You could say that being a dean is a way for me to live where I want to live. It’s definitely the environment that I’m happiest in.

P&Q: Over the next two years, where do you intend to focus? In the same spirit, what would success look like over that period? What would you need to achieve in order to fulfill your mission?

PR: There are a couple of things that we’re going to need to do well. Schools want to have impact on the things they care about. They want an impact on research, which means moving the field or, at the very least, that the key conversations that move your disciplines start at your schools or they travel through them in your faculty. Or, they want their program to be distinctive. They give great education to stronger people and you deliver positions to them; you give them the opportunity to lead or launch top organizations wherever they go.

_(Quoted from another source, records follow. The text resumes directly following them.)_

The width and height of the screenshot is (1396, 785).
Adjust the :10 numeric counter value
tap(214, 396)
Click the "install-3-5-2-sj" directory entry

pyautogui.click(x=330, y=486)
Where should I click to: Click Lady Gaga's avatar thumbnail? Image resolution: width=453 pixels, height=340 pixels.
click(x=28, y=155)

To achieve that mission, we’re still a little underscale in my view. We need scale for impact is what I am trying to say. For us, scale isn’t all that much. We’re probably 20% smaller than we need to be. It is still a scale that will require some talent, thoughtfulness and some resources to achieve. In a couple of years, we’ll be where we ought to be if we add another section in the full-time section; if we are at a quality level that’s top 15 or higher in our students; and we have all of our programs running in a way where applications and placements are up and our financial model is robust. We’ll have to add everything, including tenure-track faculty, to make the scaling happen.  So growth is a good and motivating reason for a lot of organizations to change things and to try new things. We’ll have to make some changes quickly to coordinate all of that growth while we do it. If we can manage that, we’ll be in a great position for Rice. We will have achieved a lot not only for the university, but even for Houston in particular. We’ll add a lot of value to the commercial value environment here and the talent we draw in and retain in the city.

P&Q: As you near the end of your first year, what was the hardest part?

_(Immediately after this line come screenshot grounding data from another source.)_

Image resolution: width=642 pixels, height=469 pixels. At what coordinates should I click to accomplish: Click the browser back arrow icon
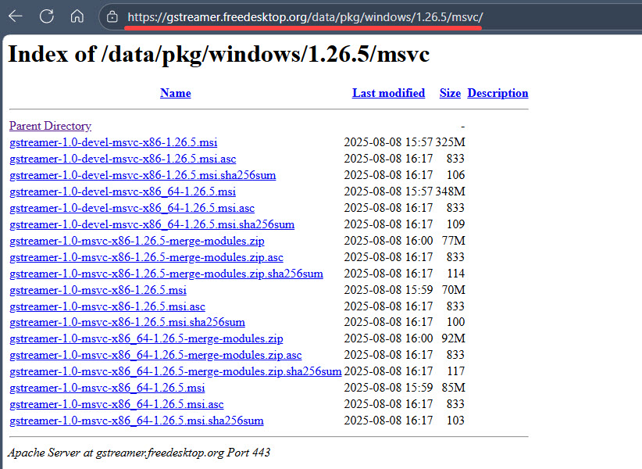tap(16, 16)
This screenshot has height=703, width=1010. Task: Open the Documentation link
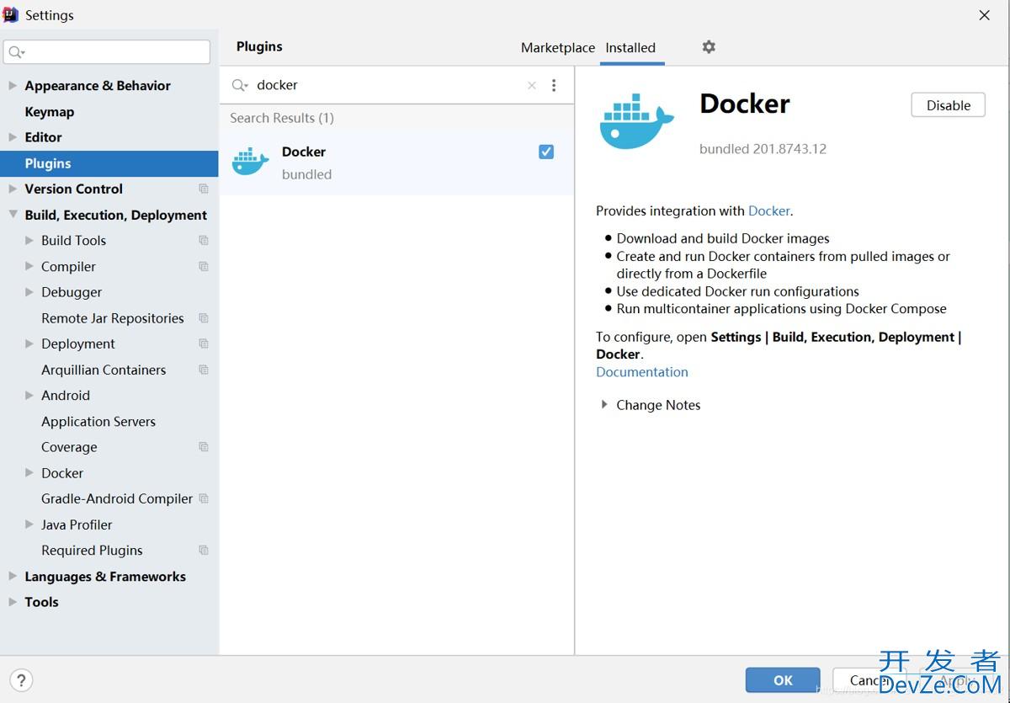point(641,372)
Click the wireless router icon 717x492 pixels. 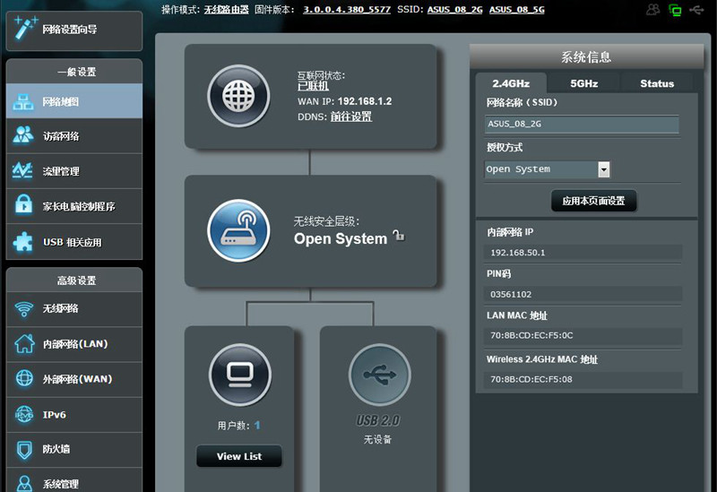[238, 230]
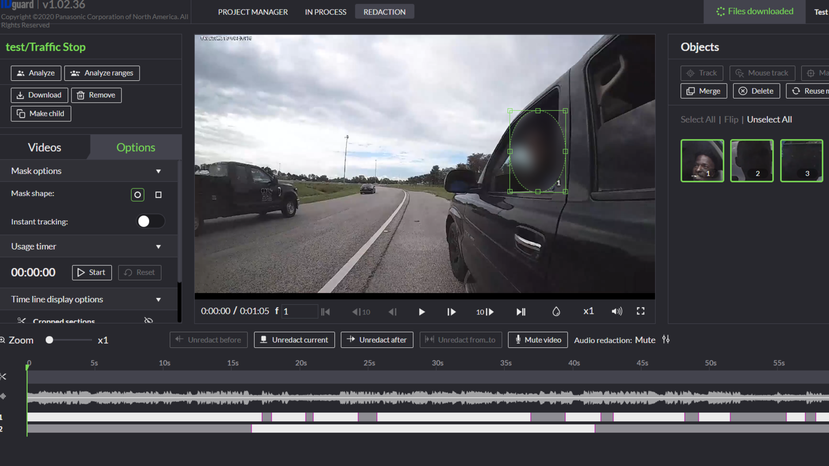The width and height of the screenshot is (829, 466).
Task: Mute the video player audio
Action: pyautogui.click(x=617, y=311)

PR: The hardest thing to do was wait. Wait to get started. And wait to be definitive in what vision we would pursue. There is a real carefulness in the processes that work in academia. We’re so collaborative. We’re so reliant on each other. If people aren’t passionate the plan won’t work. We need them to believe in the job enough to give 100%

That type of buy in is slow. It’s challenging in a new environment. You don’t have a history with them. It’s hard to say, trust me on this.

Success is getting the organization to really mobilize and almost get out ahead of you because they see it so clearly. You can’t rush it all though.

P&Q: Any final things you’d like to say?

PR: For us, I think scale is important, but we’ll never be a large program like others. There is an interesting theme at the university. I think we are the second smallest school to play Division I sports. We’ve always had the idea that we would be research competitive with the top national universities and something closer to a liberal arts or Ivy League school in scale. Thematically, I think that’s where we want to go, but we have a lot that we can do at the school.

We’re looking at a lot of things.  We re-launched our Masters of Accountancy program last year, which had been dormant for 20 years. We’ll look at all the things that are contemporaries are looking at, such as dual degree and online programs. All of those are in play for us just like everyone else. But we’re going to keep the boundary on scale in a way that allows us to achieve growth and continue to keep the quality up. We definitely don’t want to scale back. These are hard things to execute. Everyone tries them. Unfortunately, not everyone succeeds. We see the challenge and the school is hungry for it. That’s one of the reasons why I came.